A highlight of the day for many was the appearance of Master Li Hongzhi, the founder of the practice, who gave a speech and answered questions from his students for close to two hours before the lunch recess. Master is a common title of address for qigong masters, who were free to teach practices of mind and body cultivation, like Falun Gong, in China before 1999. Li has lived in the United States since 1997.

Health Benefits

Yan Niulan, 70, was one of the roughly one dozen Falun Gong practitioners that addressed the group with her own personal experience on Tuesday. Wearing a blue-sequined headband and a bright white wool cardigan, she explained how she had begun practicing Falun Gong amid a serious health crisis many years ago—and how the practice helped her recover rapidly from a debilitating stroke. Yan explained how multiple bone fractures and internal bleeding were healed through persistence in the practice.

“I don’t know why, but when I watched the Falun Gong videos for the first time, I just cried,” Yan said, speaking in Chinese. She was referring to the videos of lectures that Li gave in China in the first half of the 1990s, which form the basis of the teachings of the practice. On Tuesday many practitioners discussed what they felt was the moral force of the teachings of Falun Gong, which say that the principles of the universe are truthfulness, compassion, and forbearance, and that the purpose of life is to live according to those ideals.

Since that day, Yan said, she has attempted to use as much spare time as she can muster to tell other Chinese people about the persecution of Falun Gong. This included overcoming obstacles like learning how to use a computer—something she never expected she would do—in order to make phone calls to China.

Telling People the Facts

While Falun Gong was very well-known in mainland China during the 1990s, the Communist Party began a ferocious campaign to vilify and slander the practice when it began the persecution, according to the Falun Dafa Information Center.

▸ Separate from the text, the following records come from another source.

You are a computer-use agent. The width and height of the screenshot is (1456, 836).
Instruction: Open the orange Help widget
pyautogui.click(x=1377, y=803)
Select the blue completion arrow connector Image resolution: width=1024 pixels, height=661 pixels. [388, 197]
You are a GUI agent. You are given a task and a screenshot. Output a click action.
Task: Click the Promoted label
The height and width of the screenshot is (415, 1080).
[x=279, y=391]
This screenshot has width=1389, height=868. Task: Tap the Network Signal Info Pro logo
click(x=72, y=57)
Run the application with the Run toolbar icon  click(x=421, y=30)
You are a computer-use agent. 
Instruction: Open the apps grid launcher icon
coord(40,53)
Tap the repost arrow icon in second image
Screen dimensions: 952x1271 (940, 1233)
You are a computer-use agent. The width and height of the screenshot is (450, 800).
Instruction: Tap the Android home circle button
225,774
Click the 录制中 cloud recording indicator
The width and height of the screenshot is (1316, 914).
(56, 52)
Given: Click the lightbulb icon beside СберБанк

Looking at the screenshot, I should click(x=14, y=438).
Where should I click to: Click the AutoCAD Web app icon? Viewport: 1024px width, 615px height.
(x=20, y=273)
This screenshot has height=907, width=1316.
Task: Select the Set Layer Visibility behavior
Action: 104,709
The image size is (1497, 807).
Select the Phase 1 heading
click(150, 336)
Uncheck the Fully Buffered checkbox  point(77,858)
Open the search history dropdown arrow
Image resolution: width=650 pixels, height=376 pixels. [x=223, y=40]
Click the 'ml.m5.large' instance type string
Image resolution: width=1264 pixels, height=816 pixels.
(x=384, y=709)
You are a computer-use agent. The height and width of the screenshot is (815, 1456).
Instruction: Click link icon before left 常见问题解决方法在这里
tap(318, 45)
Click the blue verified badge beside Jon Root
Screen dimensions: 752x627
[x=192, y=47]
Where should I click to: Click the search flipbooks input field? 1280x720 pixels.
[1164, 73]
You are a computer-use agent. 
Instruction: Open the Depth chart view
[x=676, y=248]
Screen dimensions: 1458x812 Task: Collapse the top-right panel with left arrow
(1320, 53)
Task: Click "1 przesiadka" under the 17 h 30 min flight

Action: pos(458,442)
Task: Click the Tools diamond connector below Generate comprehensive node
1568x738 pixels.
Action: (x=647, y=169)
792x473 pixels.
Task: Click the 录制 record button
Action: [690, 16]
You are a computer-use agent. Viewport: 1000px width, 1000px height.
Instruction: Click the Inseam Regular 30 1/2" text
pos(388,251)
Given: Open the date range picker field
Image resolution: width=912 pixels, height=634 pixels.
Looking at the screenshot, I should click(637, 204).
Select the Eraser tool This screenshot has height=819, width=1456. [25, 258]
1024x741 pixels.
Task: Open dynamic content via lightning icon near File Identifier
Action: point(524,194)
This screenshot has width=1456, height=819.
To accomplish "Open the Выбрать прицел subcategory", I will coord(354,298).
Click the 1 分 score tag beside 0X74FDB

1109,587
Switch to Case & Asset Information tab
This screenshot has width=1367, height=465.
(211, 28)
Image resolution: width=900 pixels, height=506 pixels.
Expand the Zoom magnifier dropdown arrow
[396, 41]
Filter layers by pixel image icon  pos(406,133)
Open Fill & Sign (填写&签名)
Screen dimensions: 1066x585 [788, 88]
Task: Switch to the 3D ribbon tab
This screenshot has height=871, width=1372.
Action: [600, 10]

In a similar way to how landlords, capitalists, intellectuals, and others, were once labeled, discriminated against, and persecuted during Chinese communist history, the Party also attempted to stigmatize Falun Gong in the eyes of the public, in part to make the human rights abuses inherent in the campaign easier to perpetrate.

Many of the experiences shared by Falun Gong practitioners on Tuesday discussed the ways in which they sought to overcome the obstacles in the minds of Chinese people to learning the truth about Falun Gong.

Some practitioners had come straight from China especially for this Fahui. These included Mrs. Zhang (not her real name), a peasant from outside a small town in Jilin Province. She is 71-years-old, short, and carried a beaming smile on a weather-beaten face. Mrs. Zhang is now retired, but for decades had grown and harvested corn in China. Her son, William Liu, an engineer based in Michigan, bought her a plane ticket and helped translate her thick local vernacular into standard Mandarin.

She first learned Falun Gong in 1998, at the height of its popularity and public recognition in China. “I read the book in one night and right then knew it was good,” she said, referring to Zhuan Falun, the central teachings of the practice. Mrs. Zhang explained how she would use opportunities in everyday life to encounter other Chinese and tell them about Falun Gong.

“What lovely children you have!” she said, demonstrating the manner in which she might strike up a conversation in her native town. The discussion would then turn to the nature of the Communist Party, which, Mrs. Zhang would explain, is an unjust political regime. She would then explain that Falun Gong is good and peaceful, and unfairly persecuted.